Of all the disco-heavy, The Wiz-like special effects-laden roller skating movies, Xanadu may actually be one of the finest. Perhaps the hardest thing about watching this movie is trying to imagine a time when ultra-bright glow-traces around people didn’t look dated and cheesy. Perhaps Don Bluth’s effects work on Xanadu was a necessary step before Tron, and eventually CGI that doesn’t completely suck, I don’t know.

Not surprisingly, this was the other inspiration for John J.B. Wilson to start up the Razzie Awards, and it won the inaugural Worst Director prize. But let’s not be too hard on director Robert Greenwald – he later became an important left-wing activist. And Olivia Newton-John, she was so adorable in Grease, right? And how about Gene Kelly? What in unblemished hell was Gene Kelly doing in a movie this awful?

Someone needs to be blamed. Maybe producers Lawrence Gordon and Joel Silver. No wait – they also produced Die Hard. They get a pass. Dammit.

Setting the standard for bad movies – now there’s an achievement. If you want to explain to someone that a particular film is so awful, it’s actually enjoyable to sit through and laugh at, just tell them it’s Showgirls bad.

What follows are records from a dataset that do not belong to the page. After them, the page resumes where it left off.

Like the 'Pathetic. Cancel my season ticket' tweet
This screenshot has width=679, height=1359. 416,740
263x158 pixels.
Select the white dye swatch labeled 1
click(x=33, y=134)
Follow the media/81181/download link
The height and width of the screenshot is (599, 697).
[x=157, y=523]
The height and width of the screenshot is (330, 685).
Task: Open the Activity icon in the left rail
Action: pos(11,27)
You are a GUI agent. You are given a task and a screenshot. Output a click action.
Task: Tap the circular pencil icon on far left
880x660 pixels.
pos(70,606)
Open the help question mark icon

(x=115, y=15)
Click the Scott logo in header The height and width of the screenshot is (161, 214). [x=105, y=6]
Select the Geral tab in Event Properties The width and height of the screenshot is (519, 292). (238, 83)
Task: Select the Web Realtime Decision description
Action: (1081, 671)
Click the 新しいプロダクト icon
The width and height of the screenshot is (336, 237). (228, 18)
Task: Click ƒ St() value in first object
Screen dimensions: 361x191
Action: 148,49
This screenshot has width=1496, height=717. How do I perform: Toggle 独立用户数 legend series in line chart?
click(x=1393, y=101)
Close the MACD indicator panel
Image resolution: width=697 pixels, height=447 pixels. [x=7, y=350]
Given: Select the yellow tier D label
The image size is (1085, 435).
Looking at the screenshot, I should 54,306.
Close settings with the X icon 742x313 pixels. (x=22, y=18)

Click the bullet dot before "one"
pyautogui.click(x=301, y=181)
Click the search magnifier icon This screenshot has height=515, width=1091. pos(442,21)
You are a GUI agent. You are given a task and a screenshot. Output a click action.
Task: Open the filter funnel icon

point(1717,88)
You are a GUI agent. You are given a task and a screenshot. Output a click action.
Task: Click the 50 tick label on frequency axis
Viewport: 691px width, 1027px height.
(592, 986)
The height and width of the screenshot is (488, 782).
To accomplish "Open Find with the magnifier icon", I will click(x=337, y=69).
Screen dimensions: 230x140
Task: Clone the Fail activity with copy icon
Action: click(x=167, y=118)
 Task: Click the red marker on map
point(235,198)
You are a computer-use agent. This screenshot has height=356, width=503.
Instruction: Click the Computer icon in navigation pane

After blowing up a massive hype-balloon of explicit sex and oodles of nudity, Showgirls became the first NC-17 film to attain wide release. Critics weren’t kind, and before the 1990’s had subsided, the movie was getting shown in midnight screenings as a campy classic, ripe for mockery and derision by its audience. Yet some critics have returned to the film and actually praised its satirical qualities, with the Chicago Reader calling it “a low-rent version of All About Eve.” So perhaps beneath the eye-rolling screenplay and bizarre acts of simulated sex, there may be something worth sitting through.

When guest voice actor (and acclaimed director of his own brand of celluloid weirdness) John Waters was explaining ‘camp’ to Homer Simpson, he called it ‘tragically ludicrous’ or ‘ludicrously tragic’. “Like when a clown dies,” was Homer’s response.

To me, that sums up these four movies perfectly.